Here we provide the file paths to assets we need to run the inversion. The path to the true model conductivity and chargeability models are also provided for comparison with the inversion results. These files are stored as a tar-file on our google cloud bucket: “https://storage.googleapis.com/simpeg/doc-assets/dcip3d.tar.gz

# storage bucket where we have the data
data_source = "https://storage.googleapis.com/simpeg/doc-assets/dcip3d.tar.gz"

# download the data
downloaded_data = utils.download(data_source, overwrite=True)

# unzip the tarfile
tar = tarfile.open(downloaded_data, "r")
tar.extractall()
tar.close()

# path to the directory containing our data
dir_path = downloaded_data.split(".")[0] + os.path.sep

# files to work with
topo_filename = dir_path + "topo_xyz.txt"
dc_data_filename = dir_path + "dc_data.xyz"
ip_data_filename = dir_path + "ip_data.xyz"
Downloading https://storage.googleapis.com/simpeg/doc-assets/dcip3d.tar.gz
   saved to: /home/vsts/work/1/s/tutorials/06-ip/dcip3d.tar.gz
Download completed!

Load Data and Topography#

Here we load the observed data and topography.

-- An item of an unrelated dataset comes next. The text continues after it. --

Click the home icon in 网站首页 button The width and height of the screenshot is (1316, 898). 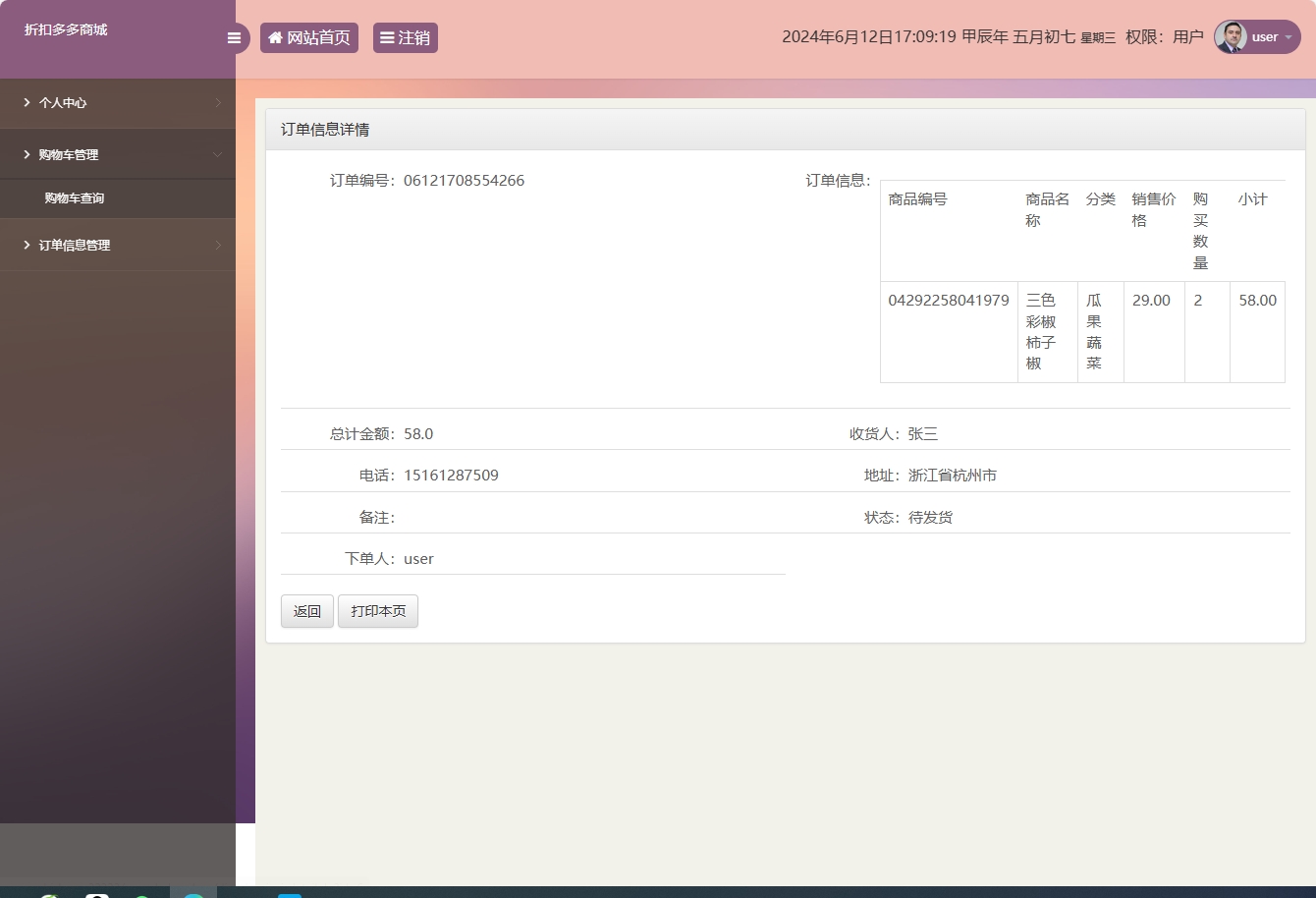[275, 37]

topo_xyz = np.loadtxt(str(topo_filename))

dc_data = read_dcip_xyz(
    dc_data_filename,
    "volt",
    data_header="V/A",
    uncertainties_header="UNCERT",
    is_surface_data=False,
)

ip_data = read_dcip_xyz(
    ip_data_filename,
    "apparent_chargeability",
    data_header="APP_CHG",
    uncertainties_header="UNCERT",
    is_surface_data=False,
)

Plot Observed DC Data in Pseudosection#

Here we plot the observed DC data in 3D pseudosection. To use this utility, you must have Python’s plotly package. Here, we represent the DC data as apparent conductivities.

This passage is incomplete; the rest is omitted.